I come across the American poet Ogden Nash, who in 1943, penned “My Victory Garden.”  The poem’s last stanza is my favorite: 
"My farming will never make me famous,
I'm an agricultural ignoramus,
So don't ask me to tell a string bean from a soy bean.
I can't even tell a girl bean from a boy bean."

My resolutions last year focused on growing edibles, including beans of all types, along with “add more tomato plants, get the soil tested, put in raised beds, take out more lawn, put in some apple trees.” A few of these things were much easier to accomplish than my annual, yawn-provoking “exercise regularly” resolution. 
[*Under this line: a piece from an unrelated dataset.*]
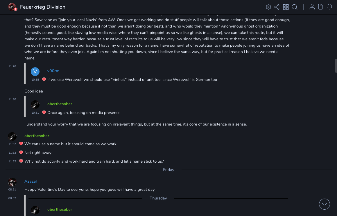337x216 pixels.
Task: Click the Feuerkrieg Division room title
Action: [43, 7]
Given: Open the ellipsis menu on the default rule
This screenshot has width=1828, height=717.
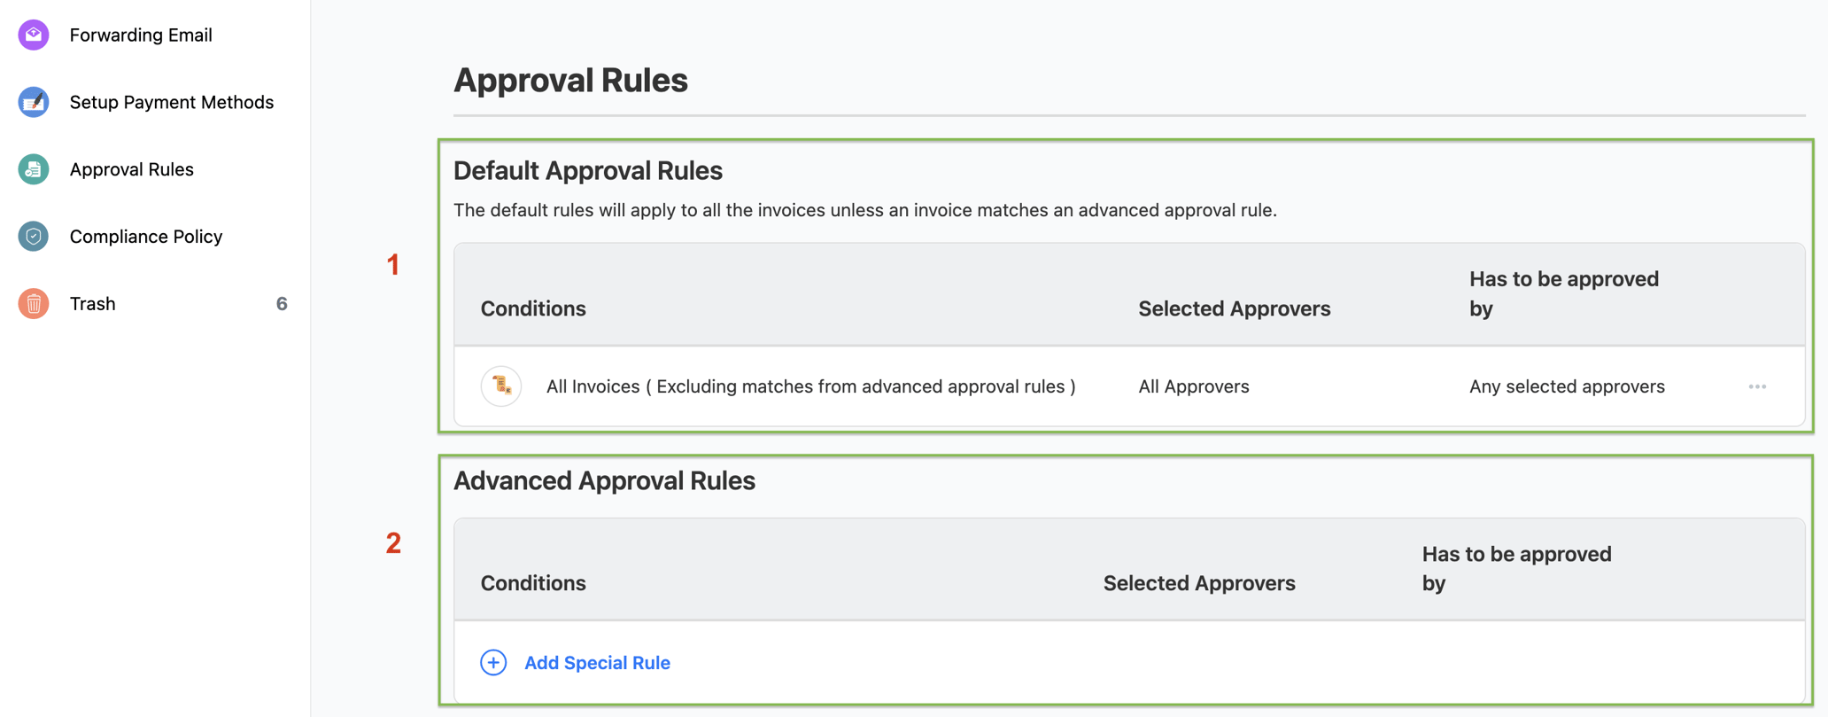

I page through a slender volume, “In Your Garden,” a 1951 collection of newspaper articles by Vita Sackville-West, whose English garden, Sissinghurst, continues to draw visitors long after her death in 1962. In one winter column, she wrote about planning a grey, green and white garden--an ethereal moon garden to be enjoyed on a summer evening. 

“I cannot help hoping that the great ghostly barn owl will sweep silently across a pale garden, next summer, in the twilight--the pale garden that I am now planting, under the first flakes of snow.”  

And then it dawned on  me. My gardening resolution is not about gardening. What I really want to do is sit in my garden and observe rather than work feverishly kneeling and planting, dividing, edging, watering, fertilizing, pruning and tweaking.  And so I revisit one of my favorite quotes by James Douglas from his 1930 book, “Down Shoe Lane.” 

“It is a good idea to be alone in a garden at dawn or dark so that all its shy presences may haunt you and possess you in a reverie of suspended thought.”  

A reverie of suspended thought. Into my garden journal goes this year’s only resolution: “Read More, Weed Less.” (I make a secret note to revisit that entry frequently.) 




What are your garden resolutions for the year?